• **Exercise goal**: Find all the lines in the entries below that hold the word "computer" and copy them.

- - - - -

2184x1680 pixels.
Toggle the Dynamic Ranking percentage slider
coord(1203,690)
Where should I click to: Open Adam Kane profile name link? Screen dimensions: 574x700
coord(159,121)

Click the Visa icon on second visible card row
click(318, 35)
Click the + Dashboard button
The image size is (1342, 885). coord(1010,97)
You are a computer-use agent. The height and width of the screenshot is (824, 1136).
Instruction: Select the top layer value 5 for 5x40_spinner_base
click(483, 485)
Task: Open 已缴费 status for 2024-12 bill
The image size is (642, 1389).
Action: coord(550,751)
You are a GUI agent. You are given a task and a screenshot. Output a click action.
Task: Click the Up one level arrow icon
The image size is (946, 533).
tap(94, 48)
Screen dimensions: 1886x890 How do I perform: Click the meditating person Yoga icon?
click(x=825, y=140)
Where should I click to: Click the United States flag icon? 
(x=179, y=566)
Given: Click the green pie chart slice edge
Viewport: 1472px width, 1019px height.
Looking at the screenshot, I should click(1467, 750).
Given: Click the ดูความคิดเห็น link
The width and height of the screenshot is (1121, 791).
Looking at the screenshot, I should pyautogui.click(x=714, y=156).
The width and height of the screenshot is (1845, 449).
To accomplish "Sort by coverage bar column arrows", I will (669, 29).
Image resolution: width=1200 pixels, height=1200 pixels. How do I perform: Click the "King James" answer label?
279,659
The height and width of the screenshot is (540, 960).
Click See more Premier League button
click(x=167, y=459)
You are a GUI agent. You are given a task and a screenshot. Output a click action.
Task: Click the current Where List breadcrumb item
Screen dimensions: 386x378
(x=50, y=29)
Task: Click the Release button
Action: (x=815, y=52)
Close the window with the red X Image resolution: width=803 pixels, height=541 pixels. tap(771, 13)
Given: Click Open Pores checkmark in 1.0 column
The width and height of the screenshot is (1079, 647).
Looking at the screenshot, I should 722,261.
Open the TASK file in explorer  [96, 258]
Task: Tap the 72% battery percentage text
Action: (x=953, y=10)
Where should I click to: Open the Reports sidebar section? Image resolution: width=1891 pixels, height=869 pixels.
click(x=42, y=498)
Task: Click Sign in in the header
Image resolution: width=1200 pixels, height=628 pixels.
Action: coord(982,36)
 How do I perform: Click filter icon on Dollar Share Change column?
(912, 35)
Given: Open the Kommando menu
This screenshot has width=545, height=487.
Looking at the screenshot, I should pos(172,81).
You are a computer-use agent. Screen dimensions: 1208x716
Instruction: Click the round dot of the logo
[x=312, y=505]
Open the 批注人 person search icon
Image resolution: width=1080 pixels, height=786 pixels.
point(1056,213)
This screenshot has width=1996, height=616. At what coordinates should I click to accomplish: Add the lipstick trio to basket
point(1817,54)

- - - - -

• **Response for this exercise**:
You are a computer-use agent. The height and width of the screenshot is (824, 1136).
You are a computer-use agent. Screen dimensions: 1208x716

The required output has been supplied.